“Move it! Move it! Move it!”
These are the words I chant most mornings as my lovely, 5-year-old dawdler goes under her bed to look for her shoes, or decides to make homemade dog treats at 7 am on school day, or literally stops to smell the roses as we race to get out the door and get to school on time. And as I nudge her toward the car, her response is always the same, “But, Mom, you have to take your time.”
My daughter has been trying to teach me this lesson for almost six years now, but there’s been a steep learning curve for me. We’re all wired the way we’re wired, and I’m wired to do things frenetically. So when my little one warns me to take my time and to let her take her time, I realize that in my efforts to rush her, I’m forcing her to approach the world in a way in which she is not wired, and I’m potentially missing out on all the little treasures that come with a slower pace.

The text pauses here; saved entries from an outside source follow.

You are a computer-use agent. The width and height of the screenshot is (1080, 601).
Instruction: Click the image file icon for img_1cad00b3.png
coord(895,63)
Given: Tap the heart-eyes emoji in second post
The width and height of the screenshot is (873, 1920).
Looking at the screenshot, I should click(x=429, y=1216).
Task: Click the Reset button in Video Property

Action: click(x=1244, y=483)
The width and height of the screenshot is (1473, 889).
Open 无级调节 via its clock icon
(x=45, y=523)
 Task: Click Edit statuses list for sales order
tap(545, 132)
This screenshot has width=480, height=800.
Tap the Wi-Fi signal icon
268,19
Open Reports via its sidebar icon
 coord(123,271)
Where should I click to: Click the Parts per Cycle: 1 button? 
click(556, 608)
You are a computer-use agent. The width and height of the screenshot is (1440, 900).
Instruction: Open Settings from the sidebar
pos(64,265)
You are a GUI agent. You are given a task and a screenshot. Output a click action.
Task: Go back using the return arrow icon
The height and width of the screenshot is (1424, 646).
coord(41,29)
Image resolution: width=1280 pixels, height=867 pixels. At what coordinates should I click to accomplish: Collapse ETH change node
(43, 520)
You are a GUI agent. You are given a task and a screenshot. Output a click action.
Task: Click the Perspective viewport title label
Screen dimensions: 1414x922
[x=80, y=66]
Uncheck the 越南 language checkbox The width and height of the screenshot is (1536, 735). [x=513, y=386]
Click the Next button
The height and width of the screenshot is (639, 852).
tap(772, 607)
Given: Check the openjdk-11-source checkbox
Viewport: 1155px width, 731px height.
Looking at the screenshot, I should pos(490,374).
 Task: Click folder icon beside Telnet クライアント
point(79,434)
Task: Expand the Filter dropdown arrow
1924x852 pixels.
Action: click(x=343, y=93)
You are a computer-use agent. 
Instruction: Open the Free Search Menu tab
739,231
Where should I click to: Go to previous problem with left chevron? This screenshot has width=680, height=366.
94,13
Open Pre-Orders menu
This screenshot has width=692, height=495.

In my rush, I could miss out on how delighted she is when she finds the perfect rock, seashell or walking stick.
I could miss out on how proud she is of herself when she draws a very life-like wolf, or reads a new word for the first time, or adds just the right amount of turmeric to our smoothies.
I could miss out on how she cares for her littler cousins by placing a guiding hand on their backs to lead them away from danger.
I could miss out on her saying her prayers in the middle of the day because she misses her Papa who recently went to Heaven and that was the only thing she could think to do to comfort herself.
I could miss out.
One of my dearest friends texted me today as she pondered moving her family and whether it would be hard on her kids. She’s a mother of three and I’m a mother of one, and she’s also been a parent a lot longer than I have, so I had little advice to offer. All I could do was give her my perspective as the mother of a kid who likes to take her time. I reminded her that kids are resilient, and, in the end, they care little for things and place, they just want to be with the people who love them.
This has certainly informed many of our family decisions — I left a job that made me unhappy to the point of affecting my health because we knew I couldn’t be my best self and a great parent if my health was compromised.
We moved a couple of times, once to be closer to family, and another time to settle in the community in which we wanted to raise our daughter. The first time we moved, we sold or donated a third of our stuff, and we never missed one single bit of it. So the second time we moved, we got rid of even more stuff, and we realized how much less we could live with. I worried that the moving would be stressful to our child, but she took it all in stride, because the stuff and the place held little importance; our people, our health, and our happiness is all that’s ever mattered. And I have a kid who finds beauty in a rock and who likes to take her time.
Today, my friends, let’s take our time.